Data for processing ▸
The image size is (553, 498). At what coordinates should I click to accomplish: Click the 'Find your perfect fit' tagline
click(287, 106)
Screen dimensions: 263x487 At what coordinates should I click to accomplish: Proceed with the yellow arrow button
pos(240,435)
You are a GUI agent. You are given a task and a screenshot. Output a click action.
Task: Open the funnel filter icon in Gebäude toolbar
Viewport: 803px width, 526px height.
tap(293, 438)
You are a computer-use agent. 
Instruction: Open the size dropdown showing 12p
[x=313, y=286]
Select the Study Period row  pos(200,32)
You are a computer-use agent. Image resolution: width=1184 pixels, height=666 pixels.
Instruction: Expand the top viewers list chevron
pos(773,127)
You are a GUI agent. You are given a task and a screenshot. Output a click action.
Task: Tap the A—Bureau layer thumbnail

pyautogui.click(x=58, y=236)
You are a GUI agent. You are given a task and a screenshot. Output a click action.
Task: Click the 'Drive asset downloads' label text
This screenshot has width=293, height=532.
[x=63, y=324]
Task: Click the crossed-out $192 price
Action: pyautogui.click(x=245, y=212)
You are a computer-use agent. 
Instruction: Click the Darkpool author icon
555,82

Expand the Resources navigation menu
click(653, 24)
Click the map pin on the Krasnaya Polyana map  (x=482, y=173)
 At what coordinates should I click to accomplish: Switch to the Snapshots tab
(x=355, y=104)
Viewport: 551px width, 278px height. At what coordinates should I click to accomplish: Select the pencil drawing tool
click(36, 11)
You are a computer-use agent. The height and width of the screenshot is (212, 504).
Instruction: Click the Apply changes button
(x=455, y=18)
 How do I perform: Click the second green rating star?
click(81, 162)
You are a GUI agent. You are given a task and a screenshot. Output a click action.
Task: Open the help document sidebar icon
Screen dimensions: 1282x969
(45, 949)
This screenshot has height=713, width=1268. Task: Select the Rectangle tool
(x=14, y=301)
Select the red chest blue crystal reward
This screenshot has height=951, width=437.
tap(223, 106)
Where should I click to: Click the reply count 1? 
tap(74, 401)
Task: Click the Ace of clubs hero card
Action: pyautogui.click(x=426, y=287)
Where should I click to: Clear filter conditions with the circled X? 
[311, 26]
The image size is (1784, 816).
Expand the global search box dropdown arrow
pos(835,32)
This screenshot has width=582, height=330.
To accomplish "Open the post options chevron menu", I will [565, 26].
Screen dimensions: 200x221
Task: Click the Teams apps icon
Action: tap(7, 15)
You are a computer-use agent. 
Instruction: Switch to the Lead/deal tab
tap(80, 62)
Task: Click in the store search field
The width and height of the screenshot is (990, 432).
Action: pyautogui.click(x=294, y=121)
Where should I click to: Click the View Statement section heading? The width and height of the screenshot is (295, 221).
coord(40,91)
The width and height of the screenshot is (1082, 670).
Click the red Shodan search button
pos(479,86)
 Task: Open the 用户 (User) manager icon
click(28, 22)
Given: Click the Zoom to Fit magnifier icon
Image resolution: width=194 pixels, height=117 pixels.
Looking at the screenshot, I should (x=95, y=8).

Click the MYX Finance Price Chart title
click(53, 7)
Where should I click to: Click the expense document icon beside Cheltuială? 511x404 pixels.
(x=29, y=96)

Exercise ▸
Every entry above should be returned exactly as written.

Task response ▸
The image size is (553, 498). At what coordinates should I click to accomplish: Click the 'Find your perfect fit' tagline
click(287, 106)
Screen dimensions: 263x487 At what coordinates should I click to accomplish: Proceed with the yellow arrow button
pos(240,435)
You are a GUI agent. You are given a task and a screenshot. Output a click action.
Task: Open the funnel filter icon in Gebäude toolbar
Viewport: 803px width, 526px height.
tap(293, 438)
You are a computer-use agent. 
Instruction: Open the size dropdown showing 12p
[x=313, y=286]
Select the Study Period row  pos(200,32)
You are a computer-use agent. Image resolution: width=1184 pixels, height=666 pixels.
Instruction: Expand the top viewers list chevron
pos(773,127)
You are a GUI agent. You are given a task and a screenshot. Output a click action.
Task: Tap the A—Bureau layer thumbnail

pyautogui.click(x=58, y=236)
You are a GUI agent. You are given a task and a screenshot. Output a click action.
Task: Click the 'Drive asset downloads' label text
This screenshot has width=293, height=532.
[x=63, y=324]
Task: Click the crossed-out $192 price
Action: pyautogui.click(x=245, y=212)
You are a computer-use agent. 
Instruction: Click the Darkpool author icon
555,82

Expand the Resources navigation menu
click(653, 24)
Click the map pin on the Krasnaya Polyana map  (x=482, y=173)
 At what coordinates should I click to accomplish: Switch to the Snapshots tab
(x=355, y=104)
Viewport: 551px width, 278px height. At what coordinates should I click to accomplish: Select the pencil drawing tool
click(36, 11)
You are a computer-use agent. The height and width of the screenshot is (212, 504).
Instruction: Click the Apply changes button
(x=455, y=18)
 How do I perform: Click the second green rating star?
click(81, 162)
You are a GUI agent. You are given a task and a screenshot. Output a click action.
Task: Open the help document sidebar icon
Screen dimensions: 1282x969
(45, 949)
This screenshot has height=713, width=1268. Task: Select the Rectangle tool
(x=14, y=301)
Select the red chest blue crystal reward
This screenshot has height=951, width=437.
tap(223, 106)
Where should I click to: Click the reply count 1? 
tap(74, 401)
Task: Click the Ace of clubs hero card
Action: pyautogui.click(x=426, y=287)
Where should I click to: Clear filter conditions with the circled X? 
[311, 26]
The image size is (1784, 816).
Expand the global search box dropdown arrow
pos(835,32)
This screenshot has width=582, height=330.
To accomplish "Open the post options chevron menu", I will [565, 26].
Screen dimensions: 200x221
Task: Click the Teams apps icon
Action: tap(7, 15)
You are a computer-use agent. 
Instruction: Switch to the Lead/deal tab
tap(80, 62)
Task: Click in the store search field
The width and height of the screenshot is (990, 432).
Action: pyautogui.click(x=294, y=121)
Where should I click to: Click the View Statement section heading? The width and height of the screenshot is (295, 221).
coord(40,91)
The width and height of the screenshot is (1082, 670).
Click the red Shodan search button
pos(479,86)
 Task: Open the 用户 (User) manager icon
click(28, 22)
Given: Click the Zoom to Fit magnifier icon
Image resolution: width=194 pixels, height=117 pixels.
Looking at the screenshot, I should (x=95, y=8).

Click the MYX Finance Price Chart title
click(53, 7)
Where should I click to: Click the expense document icon beside Cheltuială? 511x404 pixels.
(x=29, y=96)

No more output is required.